Find the derivative of y with respect to x:
y=(1+cos²x)^6
y'=6(1+cos²x)^5
How do you derive inside the brackets? The answer says -sin2x, but wouldn't it be -2sinx, using the chain rule.
You still have to differentiate the "inside"
d(1+cos^2x) = 2cosx(-sinx)
= -2sinxcox
= -sin 2x, one of the identities
so
y'=6(1+cos²x)^5(-sin2x)
= y'= -6(1+cos²x)^5(sin2x)
Oh, I see it now, thanks!
To find the derivative of y = (1 + cos²x)⁶, we can use the chain rule.
Let's start by identifying the inner function u = 1 + cos²x and the outer function v = u⁶.
To find the derivative of v with respect to u (dv/du), we can simply multiply the power by the old exponent and reduce the exponent by one. In this case, dv/du = 6u⁵.

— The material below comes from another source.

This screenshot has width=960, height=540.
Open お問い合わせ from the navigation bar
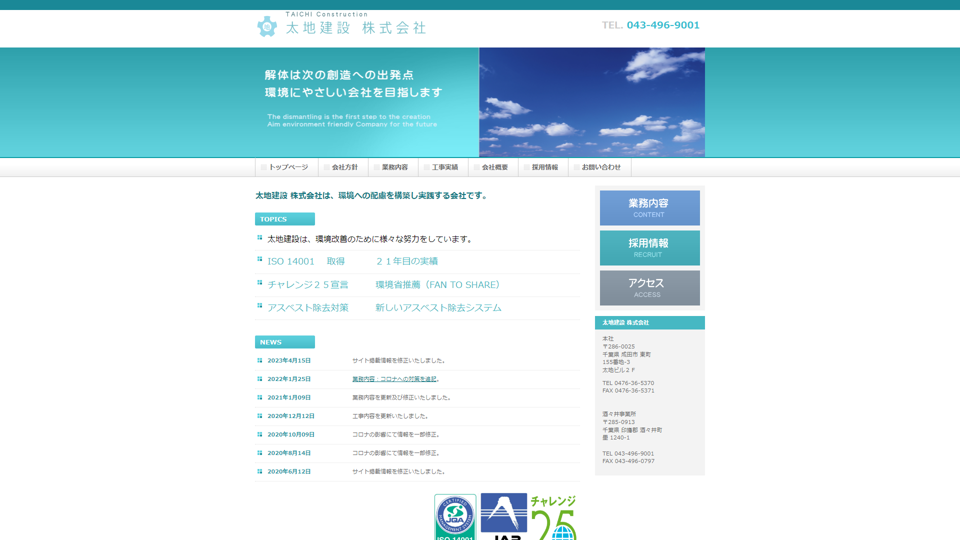coord(600,168)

Next, we need to find the derivative of the inner function u with respect to x, which requires the chain rule.
u = 1 + cos²x
To differentiate cos²x, we can rewrite it as (cosx)² and apply the chain rule. Let's call cosx = w.
u = 1 + w²
du/dx = (du/dw) * (dw/dx)
Now, we can find du/dw by taking the derivative of u with respect to w, which would be 2w. And dw/dx is the derivative of cosx, which is -sinx. Therefore:
du/dx = (du/dw) * (dw/dx)
du/dx = 2w * (-sinx)
du/dx = -2w * sinx
Finally, we can substitute back u = 1 + cos²x and du/dx = -2w * sinx into the derivative of v with respect to u:
dv/dx = (dv/du) * (du/dx)
dv/dx = 6u⁵ * (-2w * sinx)
dv/dx = -12u⁵ * w * sinx
Since u = 1 + cos²x and w = cosx, we can further simplify:
dv/dx = -12(1 + cos²x)⁵ * cosx * sinx
Therefore, the derivative of y = (1 + cos²x)⁶ with respect to x is given by:
y' = dv/dx = -12(1 + cos²x)⁵ * cosx * sinx
So, the answer is -12(1 + cos²x)⁵ * cosx * sinx, not -sin2x.